I gasped and felt cold and sweaty at the same time. “Is she gonna be okay?” I swallowed hard and prayed.
“The doctor says she’ll be fine.”
I didn’t know how to fix this. Eighteen miles separated Graceville and Wheaton, and I had no way to get to Doris to let her know the story I’d told Dad.
Sometimes providence intervenes to assist fools and children. Since she had broken ribs and sprained vertebras, it required several days in the hospital. Dad had to sign some papers, so I begged to go with him to visit her.
At the hospital, a man dressed in white mopped the hallway floor, making it smell like the Hi-Lex Addie used at home to bleach the sheets and clean the kitchen. Here that pungent odor followed us down the hall and into Doris’s room. I hated that smell.

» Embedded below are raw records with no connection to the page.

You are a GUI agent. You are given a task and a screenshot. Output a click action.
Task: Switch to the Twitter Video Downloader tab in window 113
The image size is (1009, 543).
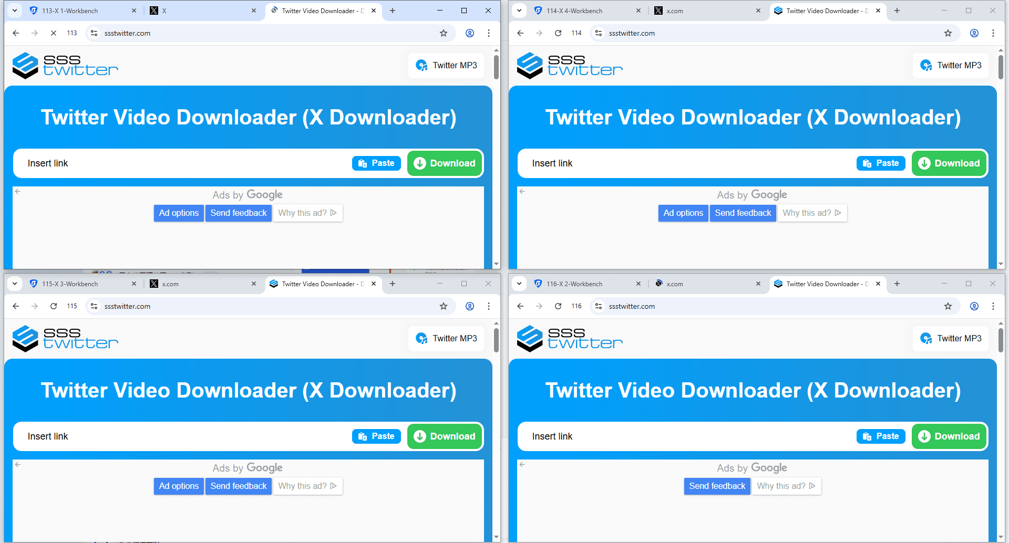tap(321, 11)
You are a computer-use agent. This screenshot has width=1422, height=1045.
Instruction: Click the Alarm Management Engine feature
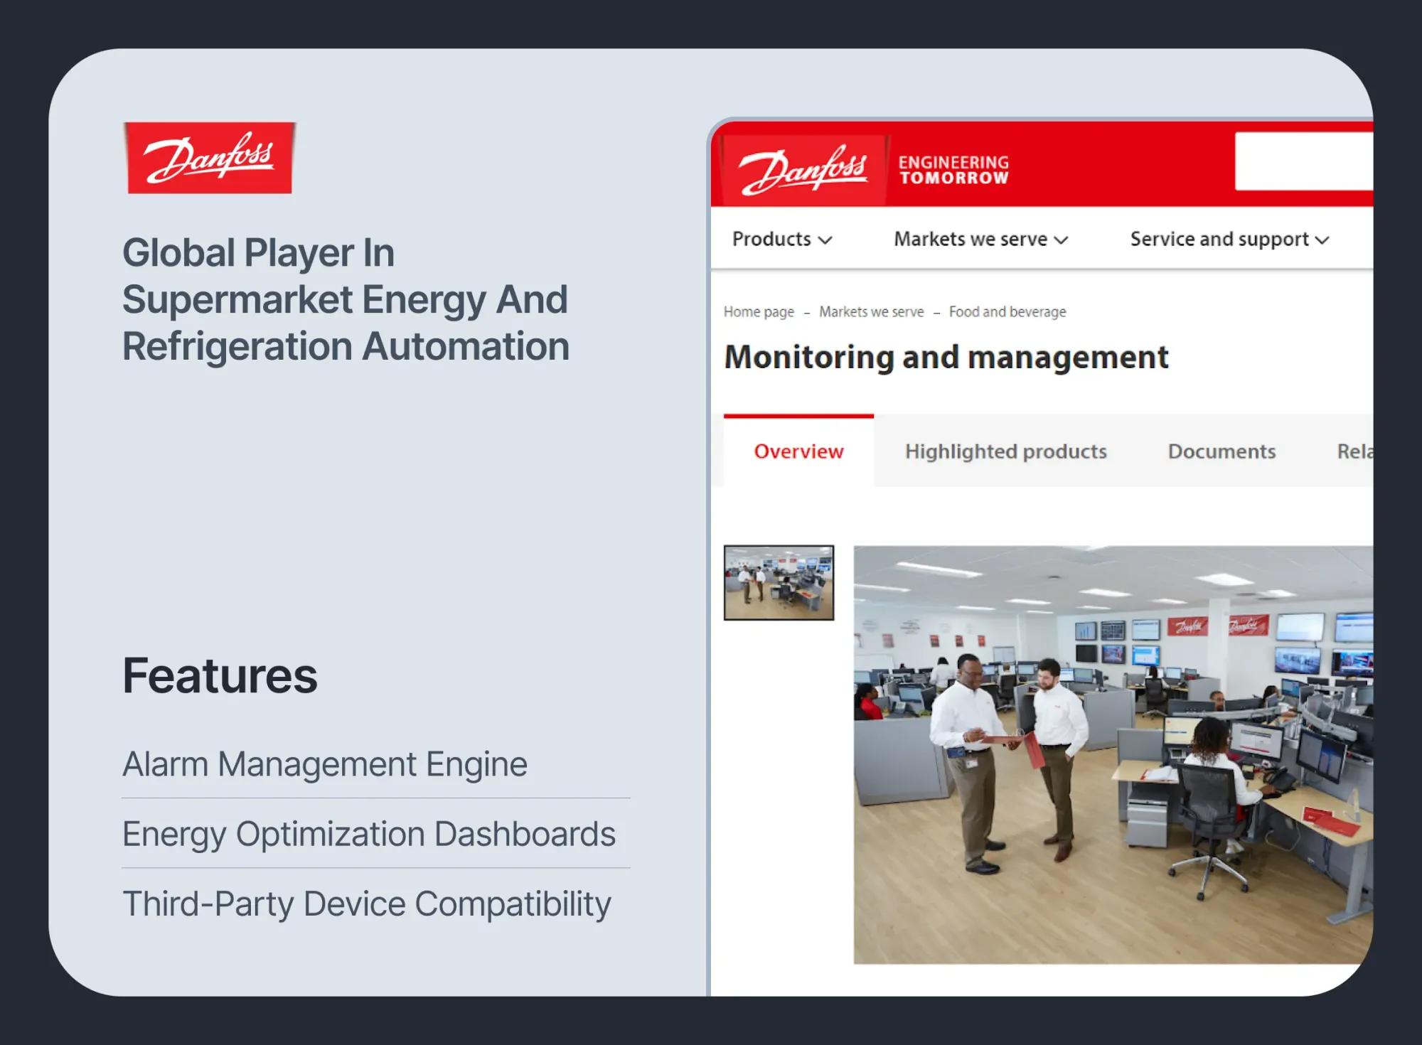tap(325, 764)
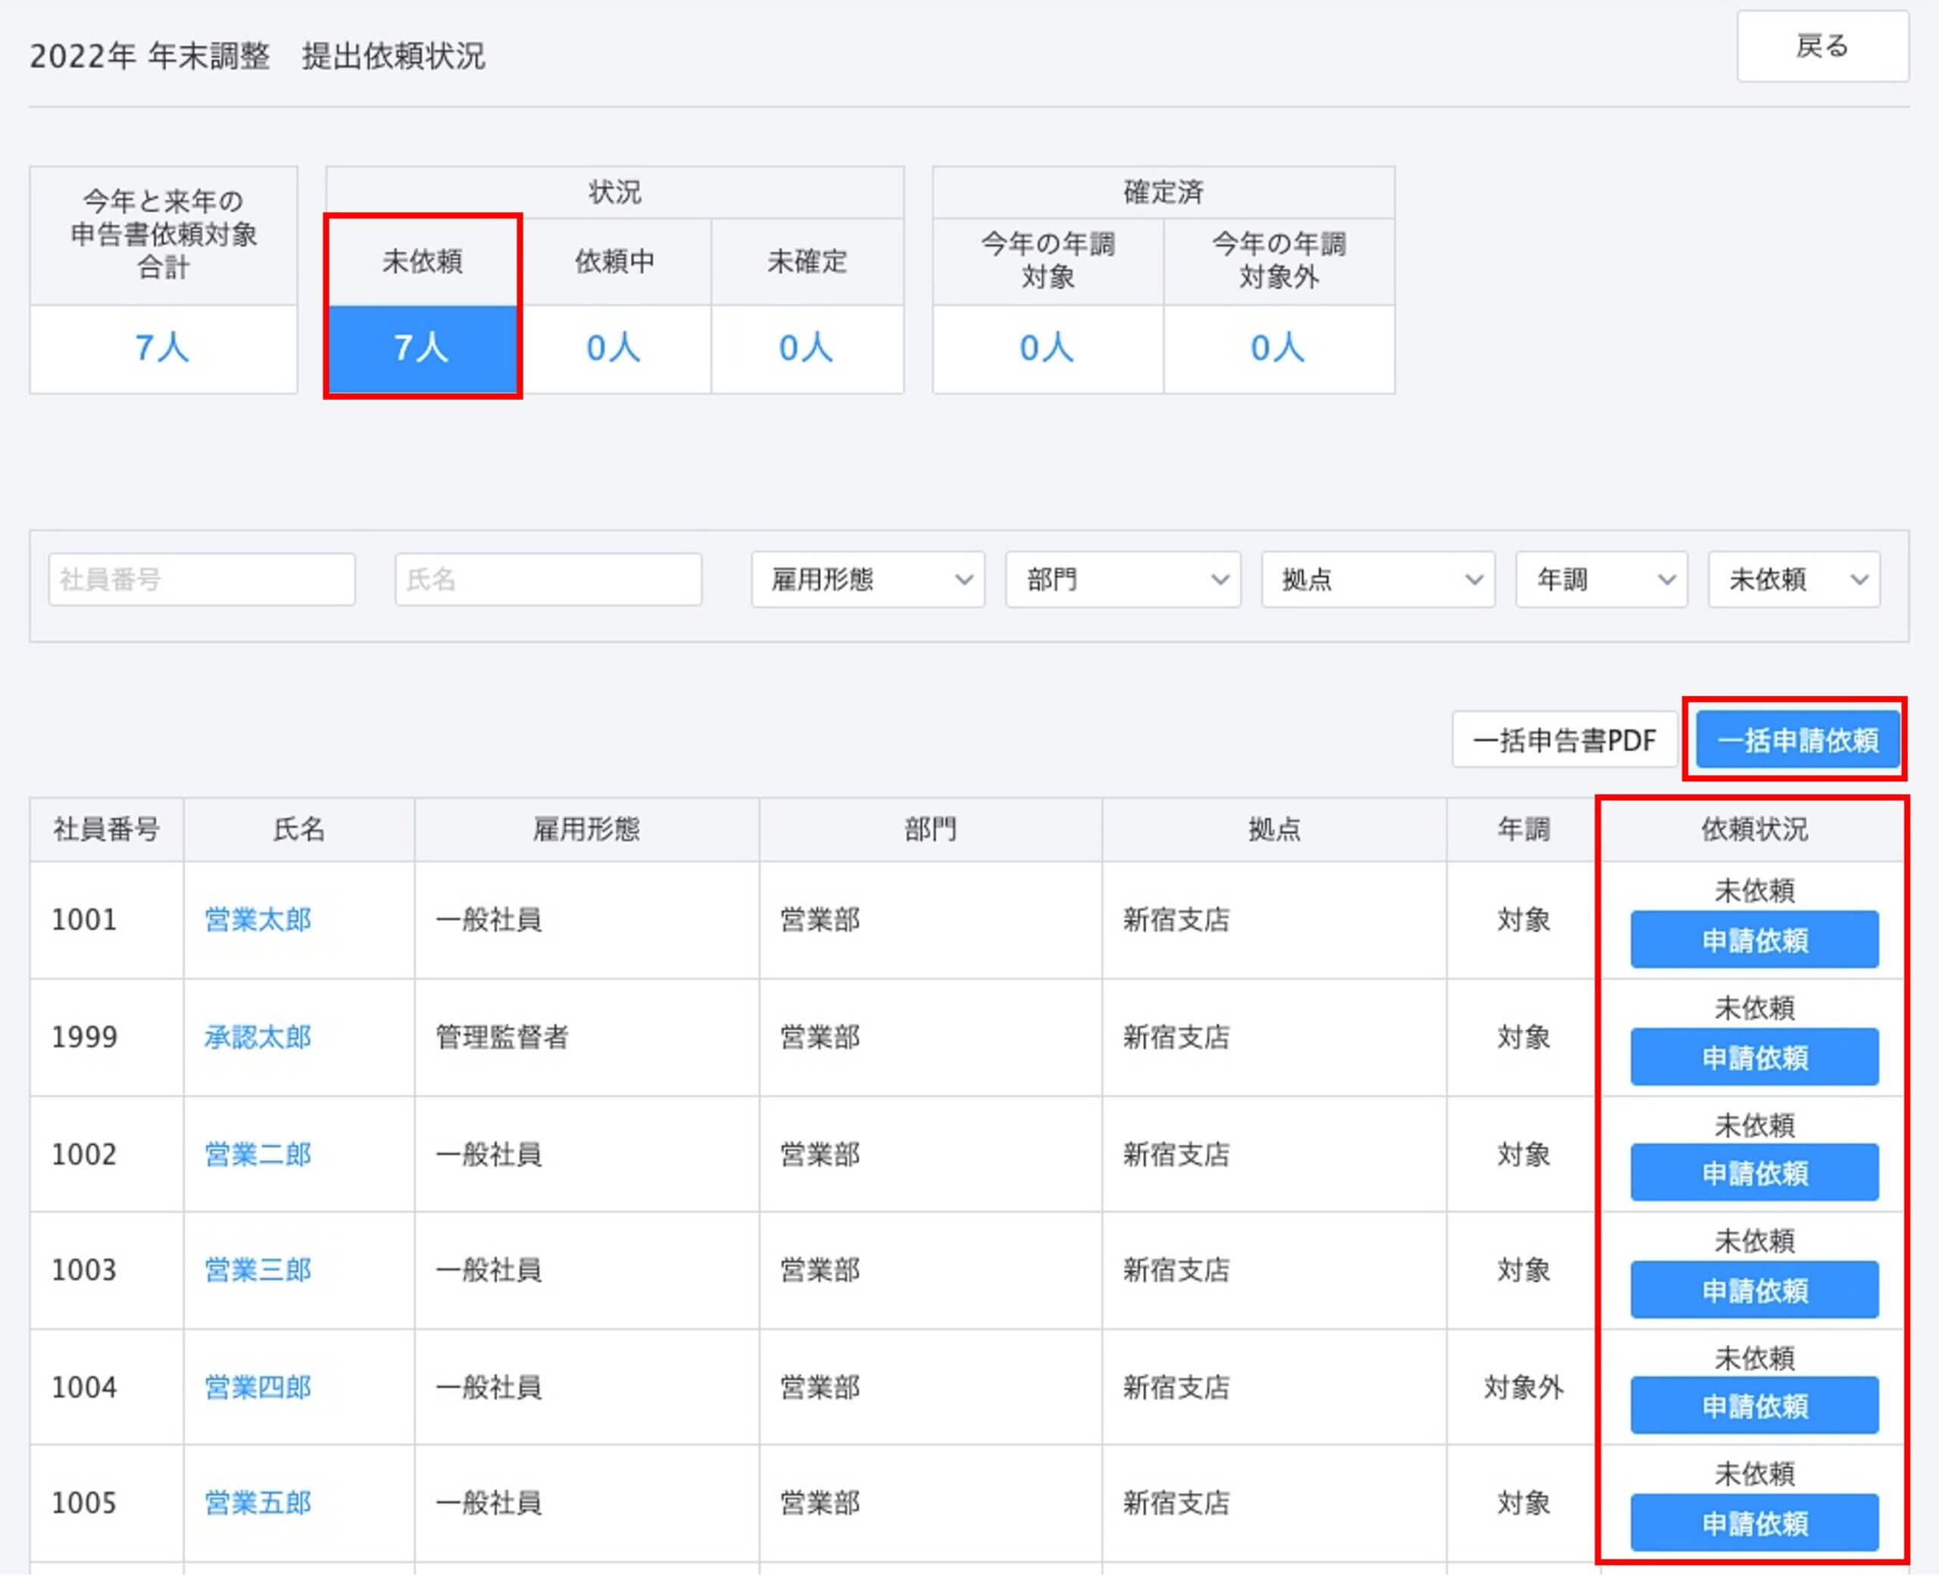This screenshot has width=1939, height=1575.
Task: Focus the 氏名 search field
Action: pyautogui.click(x=548, y=579)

Doris lay in the bed closest to the window. Dad sat in the one chair, and I leaned on the other empty bed. Just seeing her helped me worry a bit less. The hospital rules didn’t allow smoking in the patient rooms, so when Dad left to smoke a Camel in the waiting room area, I grabbed my chance.
I cupped Doris’s hand with both of mine, leaned over close to her ear, and in my version of a conspiratorial stage whisper, told her the ‘sit in the front row story.’
“That’s good, honey.” She squeezed my hand. “Really good. Thank you.”
What a relief!
I don’t know if enough time elapsed after the accident, or if Dad’s basic concern about her injuries made the difference, but after her release from the hospital, she received no added punishment that I can recall. Knowing Dad, though, I’m sure her future whereabouts received more scrutiny.